3. Cue sheet holder: I’ve seen all manner of ways to hold cue sheets. I opted for an old-school pencil holder ziptied to my bars — wind and waterproof. I saw several cue sheets on the Kanza course that may have been blown off by lesser holders (or, perhaps, tossed by littering racers). I trimmed the 12 sheets and taped them into two sets — three cue sheets on each side of two sheets with left turns highlighted yellow (when you’re exhausted on the bike on a bumpy road, a splash of color makes reading much easier).
4. Topeak Road Master Blaster frame pump and Topeak Tri DryBag: A quick confession — I do not trust CO2 pumps. More accurately, I don’t trust myself to use them correctly. So I opt for a pump that always works and fills the tire as much as I need. And Topeak’s waterproof bento is perfect for holding food and iPhone.
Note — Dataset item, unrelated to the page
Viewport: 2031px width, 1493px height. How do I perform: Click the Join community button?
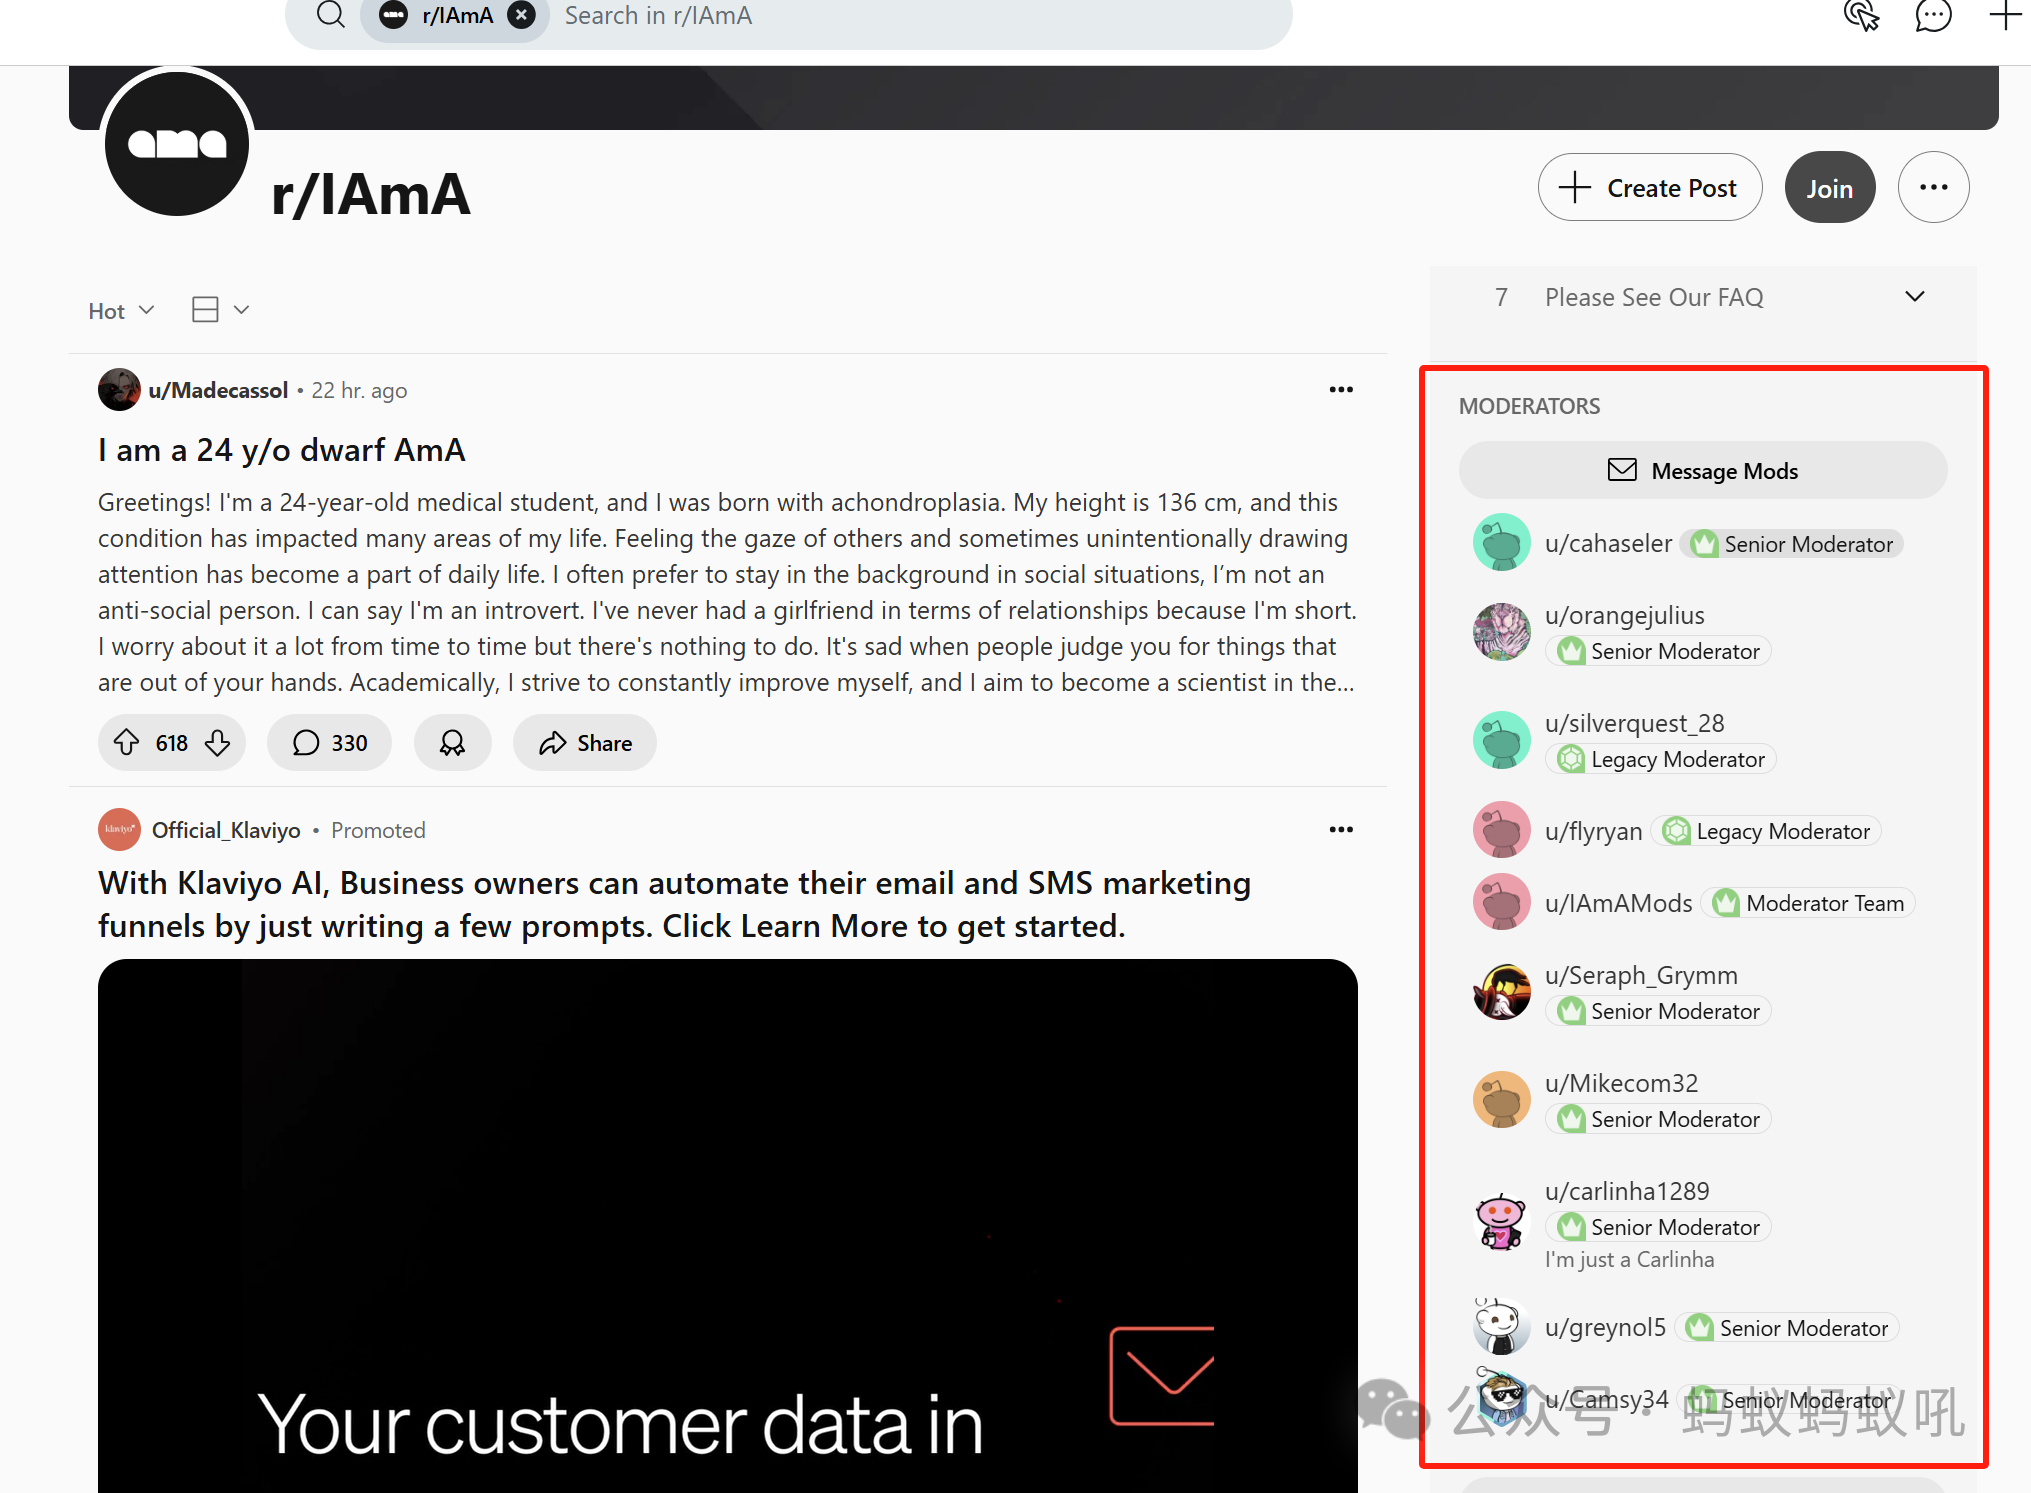click(x=1829, y=188)
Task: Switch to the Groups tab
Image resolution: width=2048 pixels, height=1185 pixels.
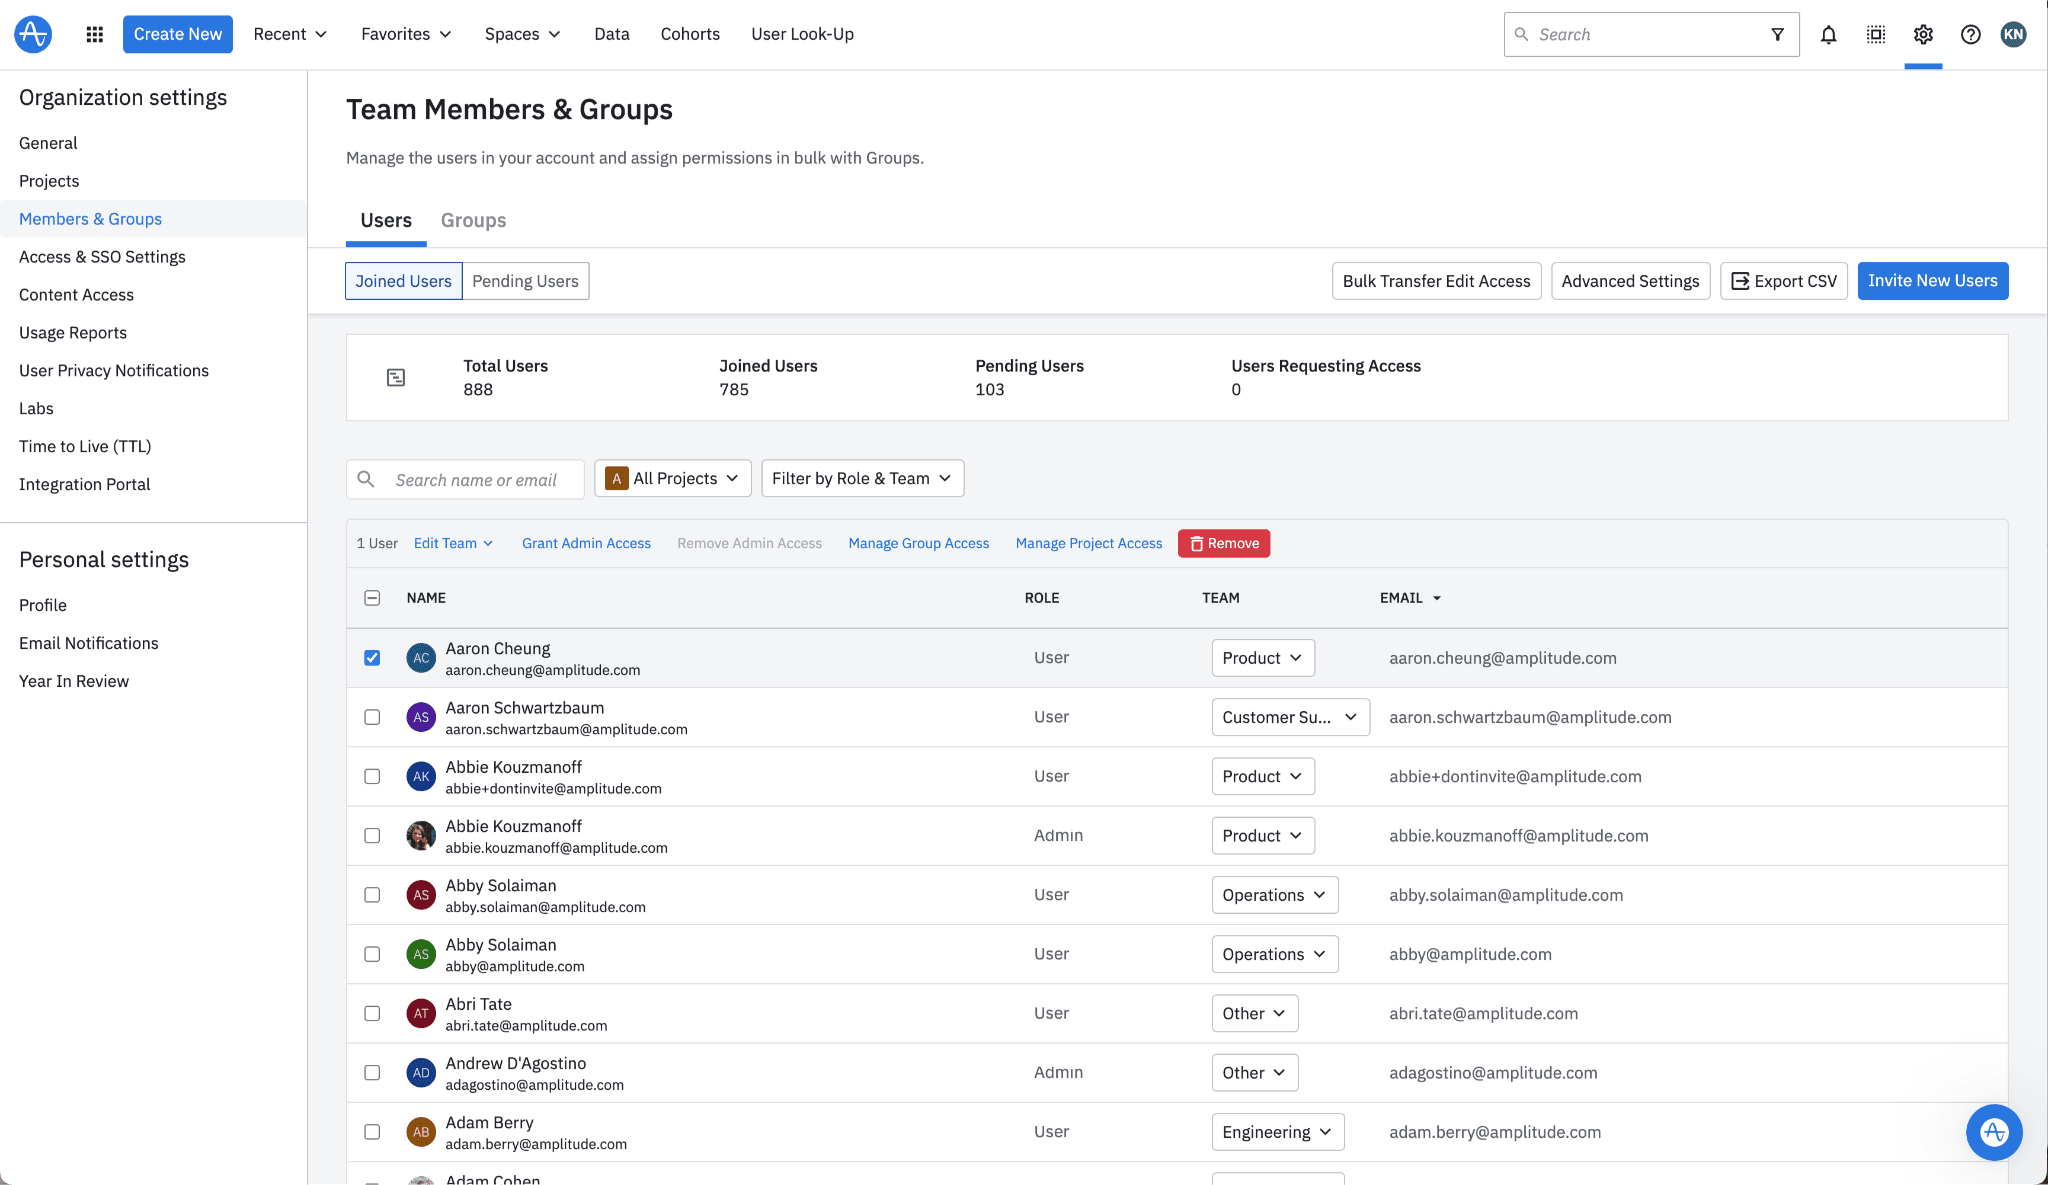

5. Nuclear Sunrise Stitchworks Frame Bag: I saved the best for last. This is my favorite piece of equipment. Custom made in El Paso to fit my frame, this bag is such a smart investment. It easily held bananas and a 3 liter Camelbak bladder in the top pocket, and six tubes, a multitool, tire levers and chain links. And there was ample room left for extra stuff. I can’t overstate how nice it was to know I had plenty of water that wasn’t going to pop out of bottle cages (saw several bottles pop out of saddle-mounted cages) and that I didn’t have to carry on my back.
I live in Dallas — a paved paradise for motor vehicles. My biggest source of training was my commute to work — 20- and 28-mile roundtrip options three to four times a week. I rode with a rack and loaded panniers (see photo above). I credit the additional weight of my gear in the panniers for making my rides tougher and me stronger.
On days when I didn’t ride to work, I often ran in the morning or afternoon, typically 5 to 8 miles.
On weekends, I rode as much gravel as I could. In particular, I rode Spinistry race routes — Red River Riot and Texas Chainring Massacre — and Dallas’ Trinity River Levees. I also mountain biked and hit the roads around Mesquite/Sunnyvale to keep things interesting.
The longest ride I did before Kanza was 133 miles. I also logged a few more centuries. Most weeks, I tallied 180 miles total.
Every 15 minutes of racing, I either ate or drank calories/electrolytes. The food I opted for on the bike:
• Several flavors of Clif Bars (ate eight) and gels/goo (probably eight of these, too).
• Eight tortillas and four 20-ounce bottles of Gatorade: I started eating tortillas when I trained for a 12-hour race about two years ago. They don’t offer much in terms of nutrition; I should consider a better option. Also, I need to make the transition to Perpetuem for my drink choice. While I appreciate its calorie count, I just can’t appreciate the chalky taste.
• Maybe 80 Endurolyte tablets: I started the race taking four to five every hour. And then my right thigh started to cramp around mile 110. So I upped the dose to four to five every half hour.
• I also ate other things at the checkpoint locations, including more bananas, iced coffee and a chickpea-avocado salad sandwich. If I had to make a change, I’d probably have another sandwich and throw some peanut butter on a couple of slices of bread throughout the day, too.
These things worked for me, but there's not a single perfect plan, bike and/or food that will guarantee success at Dirty Kanza. There's skill (and luck) involved, too. I'll write about those aspects of the race and the entire fabulous Dirty Kanza weekend shortly.